La scène politique tchèque éclaboussée par «l’Affaire toscane»

Bien que les législatives anticipées soient encore relativement loin, la scène politique tchèque est d’ores est déjà secouée par une série de scandales qui accompagnent d'habitude les campagnes électorales. Dernièrement, une série de photos et de vidéos repris par les médias a révélé comment certains hommes politiques tchèques passaient leurs vacances, faisant ainsi rejaillir des soupçons de clientélisme.

Ce sont l’ancien Premier ministre et chef du Parti civique démocrate (ODS), Mirek Topolánek, et le vice-président de la social-démocratie, Milan Urban, qui sont les protagonistes de cette idylle vacancière qui a tourné au scandale. Des photos et documents vidéo les montrent dans le centre touristique de Monte Argentario, en Toscane, dans des situations assez délicates. Mirek Topolánek ne peut nier y avoir rencontré Martin Roman, le chef de ČEZ, la plus grande société productrice d’électricité en Tchéquie. Et Milan Urban, lui, ne peut qu´avouer avoir accepté l’invitation sur le yacht du lobbyiste influant de ČEZ Vladimir Johannes. C’est l’ancien directeur des services secrets, Karel Randák, qui a mis ces documents à la disposition de la presse, mais il nie fermement être l’auteur des photos compromettantes:

«J’ai appris que quelqu’un prenait certaines photos. J’ai repéré les auteurs de ces photos et j’ai constaté qu’il était dans mes possibilités d’avoir accès à ces documents. Et vous connaissez le reste.»

Karel Randák
La presse se lance maintenant dans des spéculations sur les relations existantes entre les hommes politiques et les chefs de grandes entreprises, et rappelle surtout que récemment le Parlement s’est montré extrêmement généreux vis-à-vis des grands producteurs d’énergie. En effet, il y a quelques semaines, les députés ont décidé de mettre gratuitement à la disposition de ces entreprises les permis d’émissions de gaz à effet de serre pour 68 milliards de couronnes, quelque 2,6 milliards d’euro. Du coup, chaque contact entre des hommes politiques et des producteurs d’énergie devient fort délicat.
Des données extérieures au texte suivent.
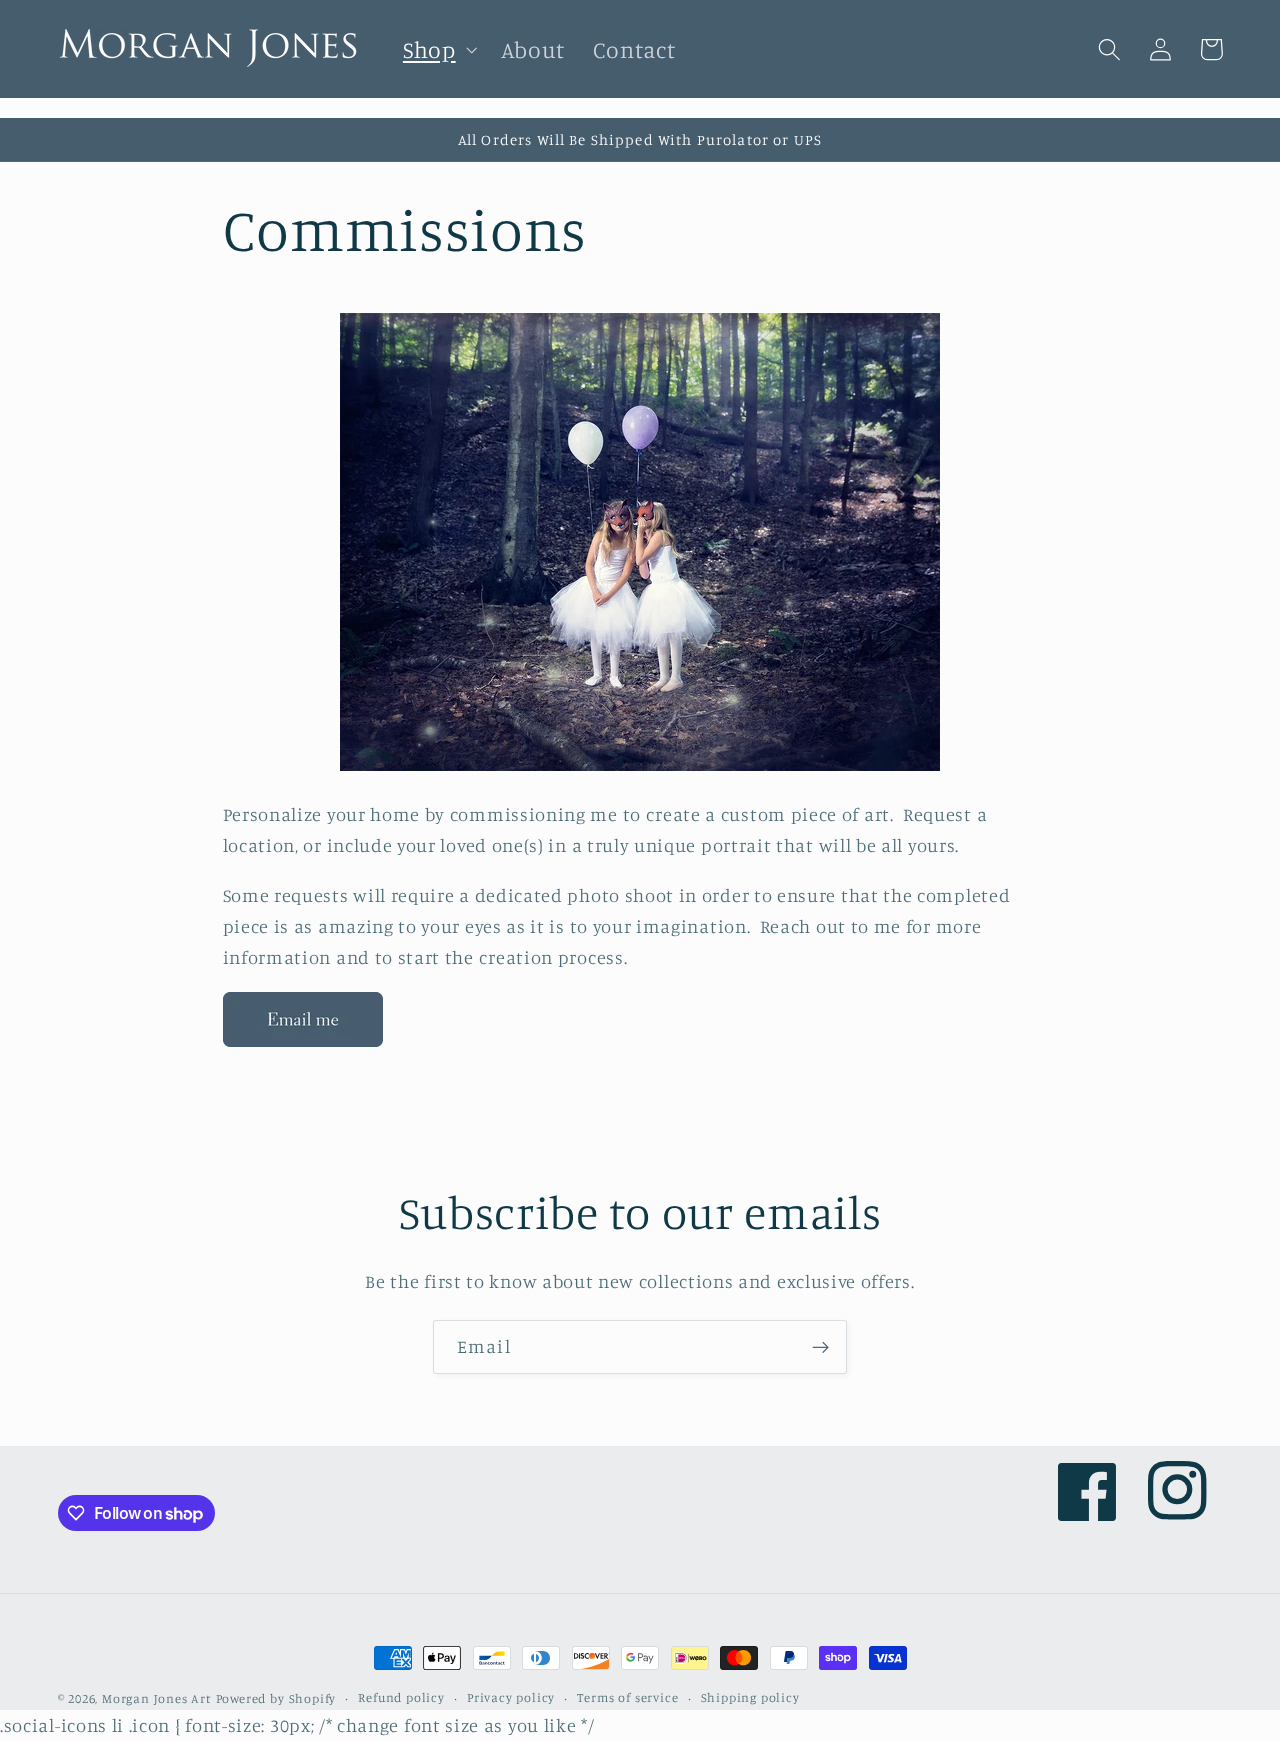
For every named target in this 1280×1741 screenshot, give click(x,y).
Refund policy (401, 1697)
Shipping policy (750, 1697)
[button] (438, 49)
C’est ce qu’affirme aussi Karel Randák:

«Quand je pense qu’une chose devrait être révélée à la population et quand j’ai accès à ce genre d’informations, je ne vois aucune raison de ne pas le faire. Si les personnes qui figurent sur ces photos se rencontrent, ce qui est une évidence parce qu’elles se sont rencontrées à plusieurs reprises, ce n’est pas bien, surtout quand nous voyons ce phénomène à travers le prisme de ce qui se passe autour des entreprises publiques, semi-publiques, etc.»

Selon le politologue Jan Bureš, l’Affaire toscane risque d’avoir des conséquences plus générales:

«De telles affaires nuisent évidemment aux deux grands partis, le Parti civique démocrate et la social-démocratie, mais nuisent aussi à la crédibilité de la politique tchèque en général. Le citoyen ne peut que constater que les hommes politiques, tous ensemble, manigancent avec les directeurs des grandes entreprises, concoctent des commandes pendant leurs vacances, permettent qu’on leur paye des séjours de vacances, etc, etc. Bref, tout cela ne fait que compromettre le système politique aux yeux des citoyens.»

Est-ce déjà une bataille de la guerre électorale entre les deux plus grand partis politique tchèques ou est-ce plutôt, comme le laisse entendre le journal Mladá fronta Dnes, un règlement de comptes entre des rivaux sans scrupules à l’intérieur de ces partis? Les politologues n’excluent ni l’un ni l’autre scénario et il est maintenant à l’électeur d’en tirer les conséquences.